Tyler Achilles, a freshman in The College of Arts and Sciences from Rutland, Mass, says that the seminar put the concept of aging into perspective for him, and he found Walzer’s and Smernoff’s experiences to be intriguing. “They have a lot of values that are different from the values that our generation has,” Achilles says.

Courtney Woods, a freshman magazine journalism major from Norfolk, Mass., says that the experiences of Walzer and Smernoff such as living through the Depression and World War II were often hard for students to imagine.” I think this class helped us take a step toward that understanding,” Woods says.

Achilles says he has always thought of aging as dehabilitating but now understands that there are tangible joys associated with being part of the older population.

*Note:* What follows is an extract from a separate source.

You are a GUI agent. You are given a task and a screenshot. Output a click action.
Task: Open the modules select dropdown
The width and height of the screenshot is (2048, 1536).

“They have learned that when you get to be a senior citizen, you still are a human being,” Smernoff says of the students. Smernoff, who has lived at the Oaks for eight years, has kept active in a local senior activity program and tutoring at an elementary school; she says working with the SU students has been one of the best experiences of her life.

“We enjoyed every minute of it,” Walzer says of co-teaching the course. “For those weeks, we lived in their skins as much as they lived in ours. When I was young, very few people lived to be over 60. The next generation will be a very good test.”

At the seminar’s end, students met with Walzer and Smernoff at the Oaks for a dinner, mingling for a meal and conversation. “I have learned a lot more from you than you have from me,” Walzer told the students. “I hope you will continue to study and learn from others.”